### [Instructions to follow]
Please copy, exactly and with no pictures, only the lines from the one containing "Image resolution: width=218" through the last line of the records.

[Stored data]
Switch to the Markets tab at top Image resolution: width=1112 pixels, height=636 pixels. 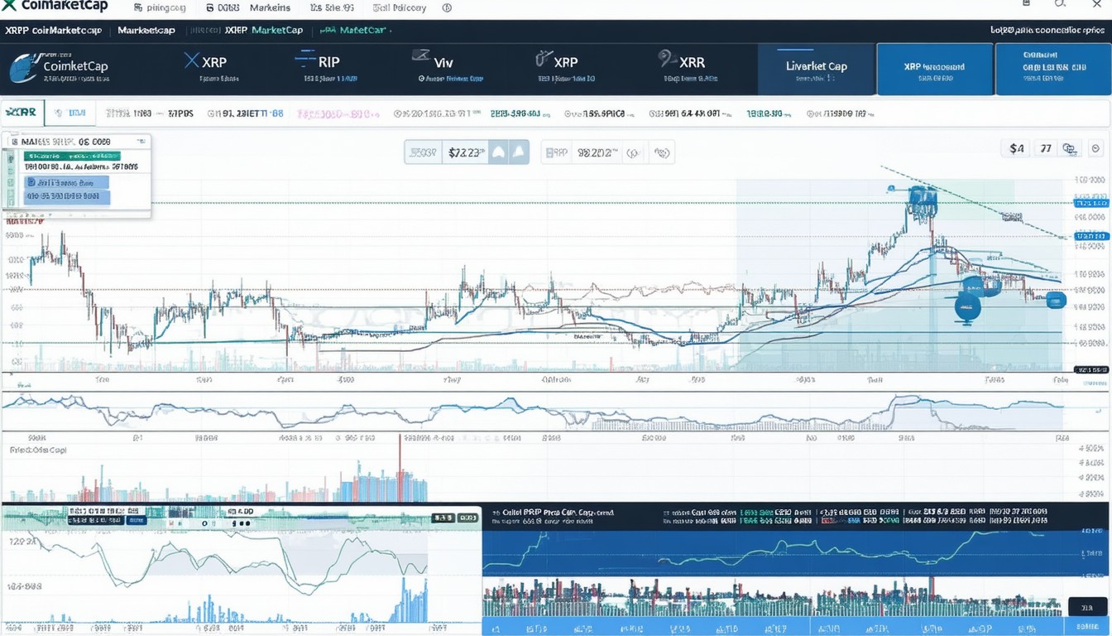point(271,7)
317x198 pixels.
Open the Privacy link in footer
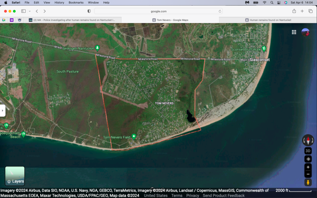coord(193,196)
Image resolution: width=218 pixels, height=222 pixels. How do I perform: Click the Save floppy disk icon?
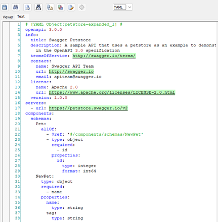[x=5, y=7]
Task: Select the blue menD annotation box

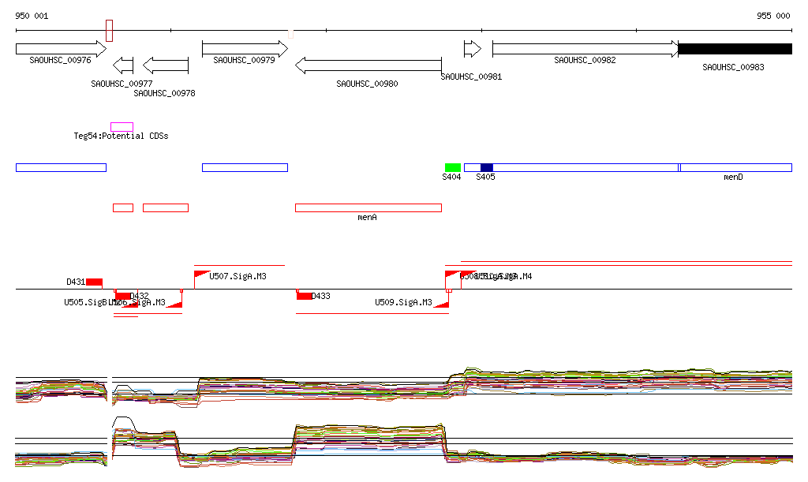Action: click(x=735, y=167)

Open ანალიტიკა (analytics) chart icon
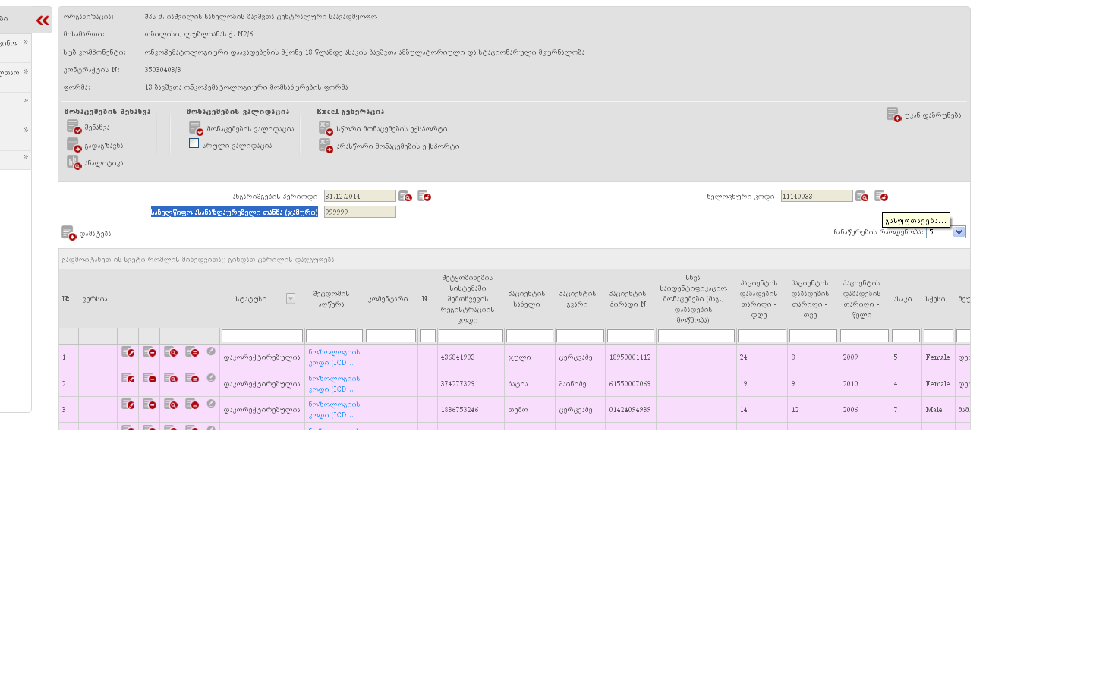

### [Problem solution]
Image resolution: width=218 pixels, height=222 pixels. How do I perform: Click the Save floppy disk icon?
[x=5, y=7]
Task: Select the blue menD annotation box

Action: click(x=735, y=167)

Open ანალიტიკა (analytics) chart icon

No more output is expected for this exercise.